And some of the company's early attempts at building renewables have drawn criticism, as with its solar arrays in North Carolina, which it had to scale back last year. But there's a business case to be made for renewables, so Duke is figuring out ways to acquire capacity anyway.
Duke's first significant solar plant is in San Antonio, Texas, where the company just announced its acquisition of a 16 megawatt project from Juwi Solar. Rather than using the power itself, a subsidiary, Duke Energy Generation Services, will sell it on to CPS Energy, the local municipal utility.
The goal for Duke is to add 300 to 500MW more in the next three to five years, towards which it also signed a deal last year with China's ENN Group (Juwi, despite the sound of the name, is European). A few individual solar projects, like a planned First Solar field in California's Carrizo Plains, are bigger than that entire total; but overall, it's a very respectable number, and suggests that Duke intends to be seriously engaged in solar within a decade.

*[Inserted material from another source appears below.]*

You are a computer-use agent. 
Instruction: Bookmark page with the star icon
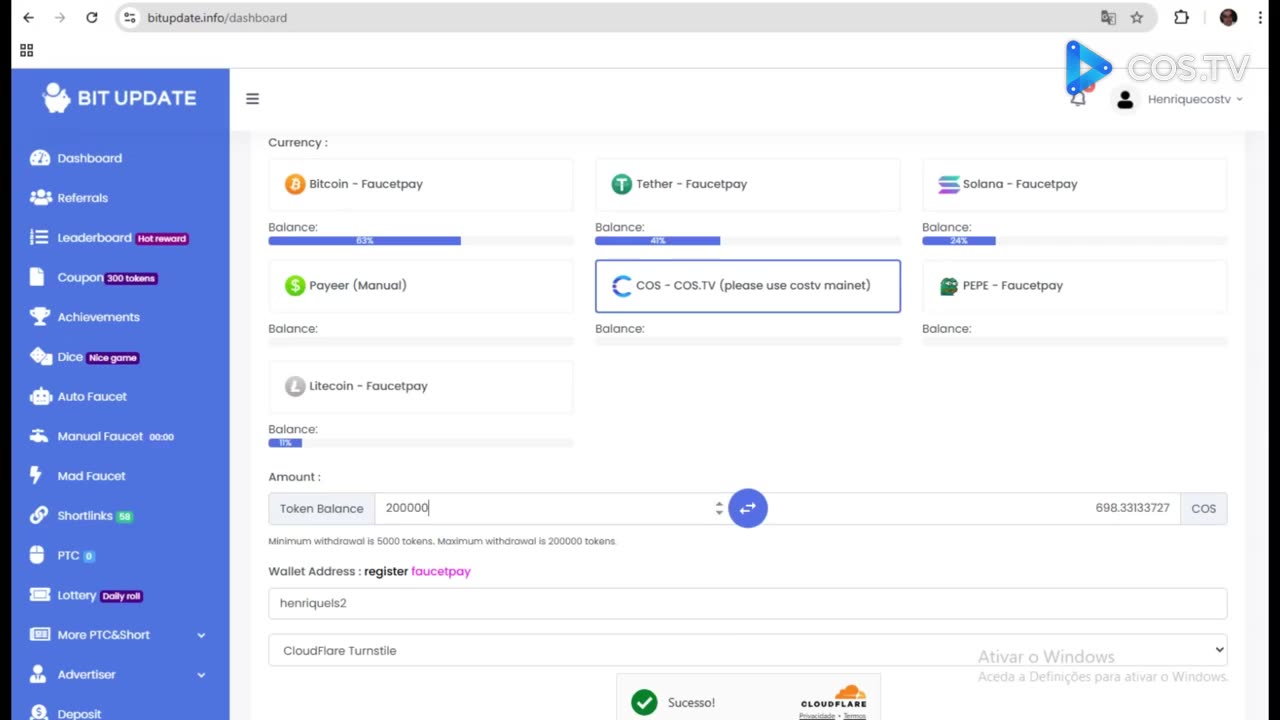tap(1137, 18)
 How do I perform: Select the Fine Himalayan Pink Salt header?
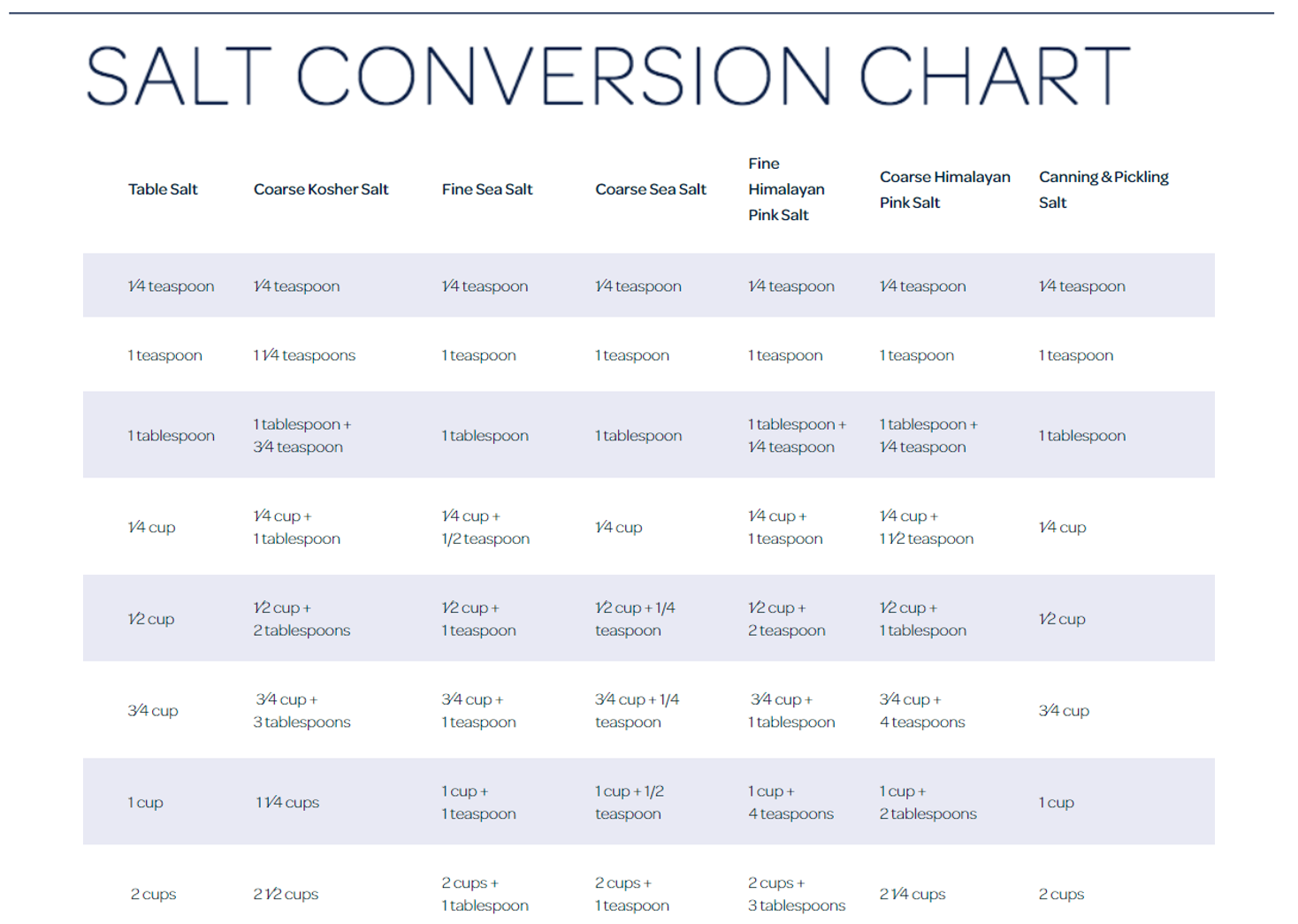point(786,189)
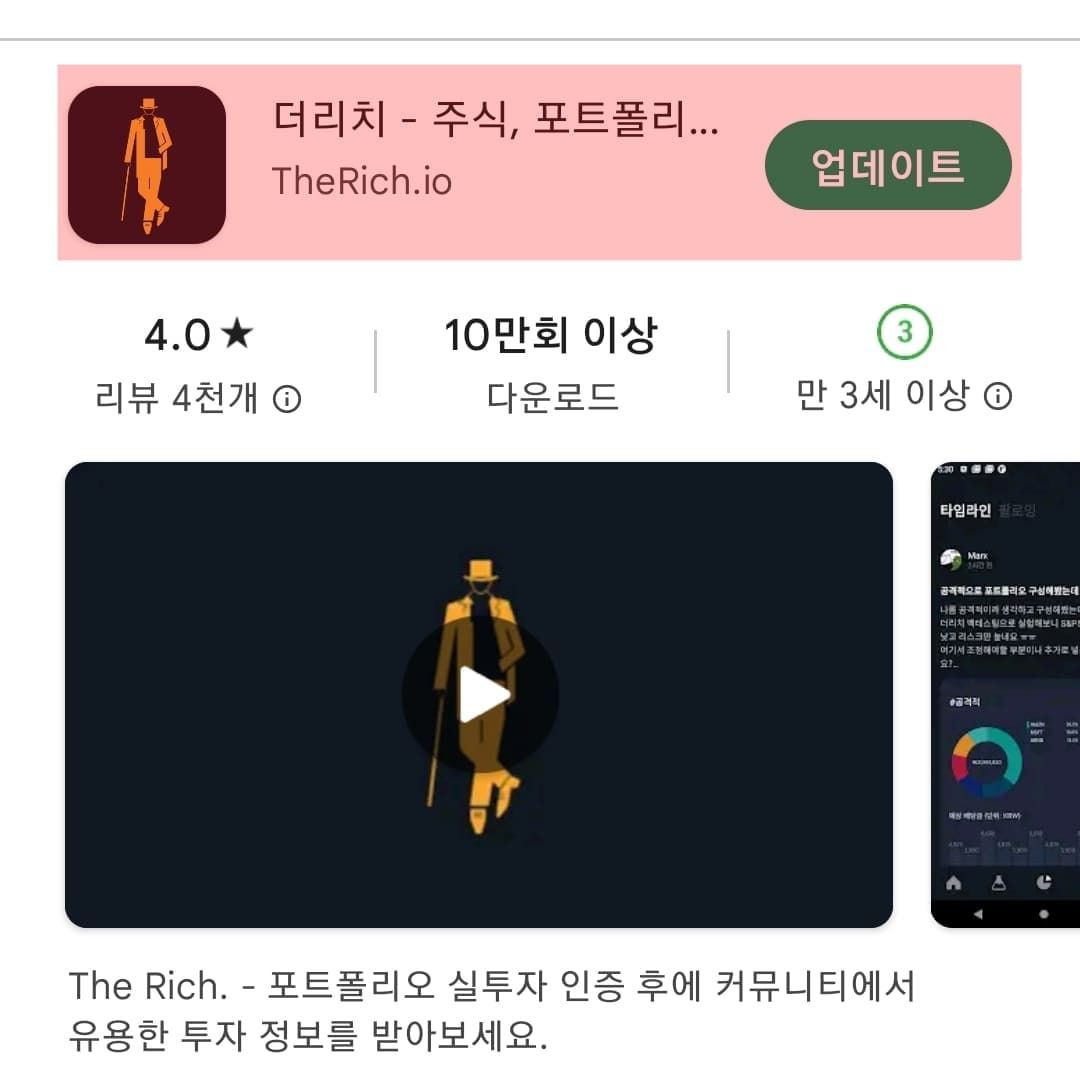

Ultimately, though, Duke's solar portfolio will pale in comparison to the wind power it will own -- it already has over 700MW of wind, and some of Duke's territory, particularly where it extends westward through Indiana, is fairly suitable for wind turbines. As with solar Duke is also exploring outside its territory, with projects ranging from a 100MW wind site in Wyoming to the 1,750MW project portfolio it acquired with its buyout of Catamount Energy last year.
Duke is further expanding its ties with China, as well; it was just reported that Duke is working with the Huaneng Group, also in China, to build wind power in the U.S. The project would include transmission, which usually implies a great deal of capacity.